The day Deb got diagnosed, Doreen called me at 4:30 am and told me she got news they found cancer. I sat alone in the darkness of my living room, trying not to wake my husband, with a bulging lump in my throat, knowing in that moment that our lives would never be the same. The day you remember as the “after” when comparing it to the fond before.
Being the pragmatic nurse I am, I thought about how this would work. Doreen living in another country and the majority of our family in Cape Breton. Reflecting on the burden of illness and Deb living alone, I knew this would complicate an already difficult journey.
In the chaos of the day that followed, I rallied the troops of our local Halifax family to bring people together, to use family as an anchor. To my surprise though, it was Deb’s friends that anchored us all that night. So many of them showed up to figuratively and metaphorically surround her. It was foreshadowing for the next 16 months, of friends coming great distances, putting their busy lives on hold, to walk at least part of the journey alongside a dear friend.
Her local group turned into a physical support system, giving up their time, homes and resources to support her. They were so willing to do anything in their power to help, even after she was gone. It allowed her to stay in her home for as long as she did and dramatically improved her quality of life. I truly can’t imagine what it would have been like without their support. Their generosity and kindness made a horrible situation brighter.
The day of Deb’s interment, I was surprised by the part I found the hardest. It was simply sitting around the kitchen table, wine glass full, listening to tunes, just as she would have wanted. Her friends telling stories from 16, listening to The Rankin Family - driving around for the sake of something to do, to fabulous international trips, lavish birthday parties, and everything in between.
The lump in my throat I experienced alone in the darkness of my own home 16 months ago came back. It was so obvious how much Deb meant to them and how much they were going to miss her. I thought about my own friends, who I shared the same stories with, and the absolute anguish of losing one of them at the young age of 51.

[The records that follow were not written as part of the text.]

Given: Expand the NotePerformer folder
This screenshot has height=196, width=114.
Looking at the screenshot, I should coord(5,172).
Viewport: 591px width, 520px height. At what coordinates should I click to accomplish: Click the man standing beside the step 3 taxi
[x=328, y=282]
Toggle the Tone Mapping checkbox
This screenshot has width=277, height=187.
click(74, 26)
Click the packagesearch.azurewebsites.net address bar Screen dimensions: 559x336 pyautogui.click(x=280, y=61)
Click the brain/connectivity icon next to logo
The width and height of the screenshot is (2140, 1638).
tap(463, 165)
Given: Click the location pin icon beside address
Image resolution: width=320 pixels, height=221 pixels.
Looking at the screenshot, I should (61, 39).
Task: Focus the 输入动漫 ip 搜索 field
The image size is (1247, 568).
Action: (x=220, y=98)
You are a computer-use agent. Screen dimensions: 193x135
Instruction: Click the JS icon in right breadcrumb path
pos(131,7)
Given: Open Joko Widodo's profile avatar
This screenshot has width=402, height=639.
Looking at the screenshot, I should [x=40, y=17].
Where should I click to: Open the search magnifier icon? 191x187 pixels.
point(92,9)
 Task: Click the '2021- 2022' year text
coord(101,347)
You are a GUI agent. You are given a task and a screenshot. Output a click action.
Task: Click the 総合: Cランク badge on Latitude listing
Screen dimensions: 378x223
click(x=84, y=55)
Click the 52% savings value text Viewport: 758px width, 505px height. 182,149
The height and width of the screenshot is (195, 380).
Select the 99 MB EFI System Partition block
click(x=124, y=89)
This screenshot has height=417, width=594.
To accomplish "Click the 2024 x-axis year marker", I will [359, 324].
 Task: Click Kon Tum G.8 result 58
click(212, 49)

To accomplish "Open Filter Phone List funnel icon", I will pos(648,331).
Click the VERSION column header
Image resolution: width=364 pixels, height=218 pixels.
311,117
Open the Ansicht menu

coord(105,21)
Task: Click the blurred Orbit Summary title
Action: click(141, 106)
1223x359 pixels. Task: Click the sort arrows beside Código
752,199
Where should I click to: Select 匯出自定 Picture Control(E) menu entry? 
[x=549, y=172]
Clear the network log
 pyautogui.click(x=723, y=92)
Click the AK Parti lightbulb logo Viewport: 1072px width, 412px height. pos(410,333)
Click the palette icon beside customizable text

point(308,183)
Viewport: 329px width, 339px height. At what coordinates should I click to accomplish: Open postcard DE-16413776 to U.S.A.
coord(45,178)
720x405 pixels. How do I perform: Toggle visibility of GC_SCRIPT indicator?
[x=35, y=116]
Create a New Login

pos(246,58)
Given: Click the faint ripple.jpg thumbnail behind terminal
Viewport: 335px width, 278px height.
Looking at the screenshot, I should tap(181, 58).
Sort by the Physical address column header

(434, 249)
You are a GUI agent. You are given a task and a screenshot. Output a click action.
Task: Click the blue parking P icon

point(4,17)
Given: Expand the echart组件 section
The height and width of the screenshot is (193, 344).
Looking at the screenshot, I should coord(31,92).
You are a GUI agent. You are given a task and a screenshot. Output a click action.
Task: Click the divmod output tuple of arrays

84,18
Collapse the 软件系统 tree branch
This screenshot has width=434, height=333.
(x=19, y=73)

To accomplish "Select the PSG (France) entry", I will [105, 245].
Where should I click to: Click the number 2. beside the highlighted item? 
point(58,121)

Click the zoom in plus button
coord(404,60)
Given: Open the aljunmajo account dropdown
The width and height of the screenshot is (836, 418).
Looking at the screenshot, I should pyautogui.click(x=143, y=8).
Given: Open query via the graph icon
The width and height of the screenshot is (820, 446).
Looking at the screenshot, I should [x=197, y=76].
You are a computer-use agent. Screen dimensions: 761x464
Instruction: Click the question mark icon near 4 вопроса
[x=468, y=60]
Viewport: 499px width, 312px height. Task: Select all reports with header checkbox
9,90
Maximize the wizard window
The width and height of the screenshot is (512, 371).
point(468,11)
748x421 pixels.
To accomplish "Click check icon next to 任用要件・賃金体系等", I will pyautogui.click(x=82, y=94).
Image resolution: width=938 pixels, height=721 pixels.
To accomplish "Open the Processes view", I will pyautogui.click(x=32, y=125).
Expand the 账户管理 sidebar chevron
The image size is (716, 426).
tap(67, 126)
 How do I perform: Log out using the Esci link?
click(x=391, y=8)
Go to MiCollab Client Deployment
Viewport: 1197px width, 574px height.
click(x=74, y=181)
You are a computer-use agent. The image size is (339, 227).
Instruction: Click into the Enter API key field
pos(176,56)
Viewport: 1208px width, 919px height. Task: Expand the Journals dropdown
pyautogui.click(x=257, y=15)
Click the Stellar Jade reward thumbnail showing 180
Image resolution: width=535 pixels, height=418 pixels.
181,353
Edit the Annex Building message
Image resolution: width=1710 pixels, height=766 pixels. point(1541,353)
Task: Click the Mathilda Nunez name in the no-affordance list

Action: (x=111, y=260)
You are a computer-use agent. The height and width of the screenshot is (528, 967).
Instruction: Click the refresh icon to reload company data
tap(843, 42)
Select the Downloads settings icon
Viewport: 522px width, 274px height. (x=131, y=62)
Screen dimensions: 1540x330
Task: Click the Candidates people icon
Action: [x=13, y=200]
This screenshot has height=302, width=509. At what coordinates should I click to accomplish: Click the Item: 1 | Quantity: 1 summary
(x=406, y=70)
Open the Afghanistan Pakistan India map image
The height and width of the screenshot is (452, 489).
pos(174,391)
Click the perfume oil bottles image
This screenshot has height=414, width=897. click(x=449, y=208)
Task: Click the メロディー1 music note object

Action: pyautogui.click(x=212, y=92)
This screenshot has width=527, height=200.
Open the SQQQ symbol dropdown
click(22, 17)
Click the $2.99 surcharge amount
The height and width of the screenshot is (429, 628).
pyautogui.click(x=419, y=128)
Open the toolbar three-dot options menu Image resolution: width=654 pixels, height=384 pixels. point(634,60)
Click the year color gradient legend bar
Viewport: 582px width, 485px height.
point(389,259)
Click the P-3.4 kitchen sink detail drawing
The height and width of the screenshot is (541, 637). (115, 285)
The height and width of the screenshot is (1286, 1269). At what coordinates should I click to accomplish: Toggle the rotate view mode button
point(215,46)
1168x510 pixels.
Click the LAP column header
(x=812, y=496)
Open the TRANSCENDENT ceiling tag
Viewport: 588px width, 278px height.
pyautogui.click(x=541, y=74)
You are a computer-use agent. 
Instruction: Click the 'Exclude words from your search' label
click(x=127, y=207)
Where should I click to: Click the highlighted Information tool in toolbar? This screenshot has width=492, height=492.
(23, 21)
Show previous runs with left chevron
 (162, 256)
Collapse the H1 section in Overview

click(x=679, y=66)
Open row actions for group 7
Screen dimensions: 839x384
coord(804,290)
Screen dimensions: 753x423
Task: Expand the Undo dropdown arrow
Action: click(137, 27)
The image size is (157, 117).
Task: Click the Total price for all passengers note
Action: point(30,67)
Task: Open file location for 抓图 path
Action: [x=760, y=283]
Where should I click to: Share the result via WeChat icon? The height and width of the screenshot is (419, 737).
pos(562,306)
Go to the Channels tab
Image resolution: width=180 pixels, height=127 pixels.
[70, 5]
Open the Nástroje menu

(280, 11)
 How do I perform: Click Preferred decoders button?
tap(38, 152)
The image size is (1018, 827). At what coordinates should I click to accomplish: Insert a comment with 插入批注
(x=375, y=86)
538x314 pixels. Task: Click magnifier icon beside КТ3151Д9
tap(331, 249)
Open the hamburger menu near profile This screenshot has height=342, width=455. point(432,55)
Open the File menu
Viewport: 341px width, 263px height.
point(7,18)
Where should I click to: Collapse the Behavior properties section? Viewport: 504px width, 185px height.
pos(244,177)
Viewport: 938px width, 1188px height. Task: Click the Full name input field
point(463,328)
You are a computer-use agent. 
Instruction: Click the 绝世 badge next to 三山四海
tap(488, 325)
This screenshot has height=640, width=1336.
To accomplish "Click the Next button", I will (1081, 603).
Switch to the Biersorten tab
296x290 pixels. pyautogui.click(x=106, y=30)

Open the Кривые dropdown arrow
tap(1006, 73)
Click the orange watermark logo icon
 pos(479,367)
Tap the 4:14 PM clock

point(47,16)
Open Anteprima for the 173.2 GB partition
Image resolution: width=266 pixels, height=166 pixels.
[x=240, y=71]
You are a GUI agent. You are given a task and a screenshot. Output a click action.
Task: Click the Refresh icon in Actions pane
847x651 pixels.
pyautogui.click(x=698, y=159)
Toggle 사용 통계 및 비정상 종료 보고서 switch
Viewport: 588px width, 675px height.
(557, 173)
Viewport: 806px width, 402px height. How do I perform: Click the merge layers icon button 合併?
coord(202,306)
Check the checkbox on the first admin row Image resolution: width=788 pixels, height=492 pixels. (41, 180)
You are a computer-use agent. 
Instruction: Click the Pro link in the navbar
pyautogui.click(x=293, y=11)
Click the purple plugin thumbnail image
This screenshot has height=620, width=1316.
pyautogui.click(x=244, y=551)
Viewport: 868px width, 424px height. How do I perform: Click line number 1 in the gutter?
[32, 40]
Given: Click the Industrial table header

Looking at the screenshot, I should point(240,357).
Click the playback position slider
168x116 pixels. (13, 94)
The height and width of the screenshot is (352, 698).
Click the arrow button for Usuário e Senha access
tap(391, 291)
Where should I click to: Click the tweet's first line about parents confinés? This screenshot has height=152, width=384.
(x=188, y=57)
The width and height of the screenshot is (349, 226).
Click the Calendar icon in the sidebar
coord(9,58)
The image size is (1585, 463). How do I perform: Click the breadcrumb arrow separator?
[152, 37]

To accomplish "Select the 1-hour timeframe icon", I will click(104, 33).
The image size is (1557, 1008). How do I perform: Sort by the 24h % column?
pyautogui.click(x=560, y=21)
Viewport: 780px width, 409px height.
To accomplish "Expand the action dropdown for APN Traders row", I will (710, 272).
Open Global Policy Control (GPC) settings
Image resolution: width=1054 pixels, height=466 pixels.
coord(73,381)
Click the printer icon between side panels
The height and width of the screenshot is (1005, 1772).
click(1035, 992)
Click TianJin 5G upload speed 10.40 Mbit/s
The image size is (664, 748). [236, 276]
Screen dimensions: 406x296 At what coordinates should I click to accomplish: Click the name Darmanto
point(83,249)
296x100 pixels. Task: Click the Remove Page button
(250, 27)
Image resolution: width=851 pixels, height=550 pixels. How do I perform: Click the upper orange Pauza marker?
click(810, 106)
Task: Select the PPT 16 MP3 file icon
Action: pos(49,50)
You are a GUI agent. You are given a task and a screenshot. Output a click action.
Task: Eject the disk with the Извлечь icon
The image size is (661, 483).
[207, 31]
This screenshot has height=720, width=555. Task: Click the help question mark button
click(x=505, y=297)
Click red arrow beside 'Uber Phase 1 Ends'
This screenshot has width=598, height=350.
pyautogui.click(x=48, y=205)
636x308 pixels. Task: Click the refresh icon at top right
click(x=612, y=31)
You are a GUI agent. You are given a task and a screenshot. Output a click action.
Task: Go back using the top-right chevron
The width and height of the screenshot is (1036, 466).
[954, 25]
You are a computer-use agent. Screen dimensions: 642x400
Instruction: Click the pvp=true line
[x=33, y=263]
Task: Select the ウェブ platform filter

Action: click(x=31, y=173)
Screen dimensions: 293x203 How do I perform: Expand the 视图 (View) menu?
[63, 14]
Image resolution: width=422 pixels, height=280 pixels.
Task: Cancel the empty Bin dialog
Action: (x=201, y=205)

Suddenly the burden of remembrance didn’t feel as heavy though. I realized that she had lived her life in such a way that it wasn’t just up to us as her biological family to mourn her. She had so many friends that she genuinely considered her family, and they would carry her memory on.
Deb and I only shared 10 years together as adults, but I was fortunate to learn countless things from her. The greatest being how important it is to continue to foster relationships with those who matter to you. “For better or for worse and in sickness and in health” shouldn’t just apply to your spouse. Be the person who shows up for people no matter what you have going on. Make time in your busy schedule, because you will never get that time back, and you never know what diagnosis, accident, or hardship might be coming. Thank you to Deb and her wonderful friends for reinforcing the importance and power of female friendship when I needed it most.
In an increasing automated world, human connection matters more than literally anything else. In the end, all Deb needed was her loved ones. So today, in remembrance of a life well lived, call up a friend and plan a get together, and tell them what they mean to you. Life is short, live accordingly.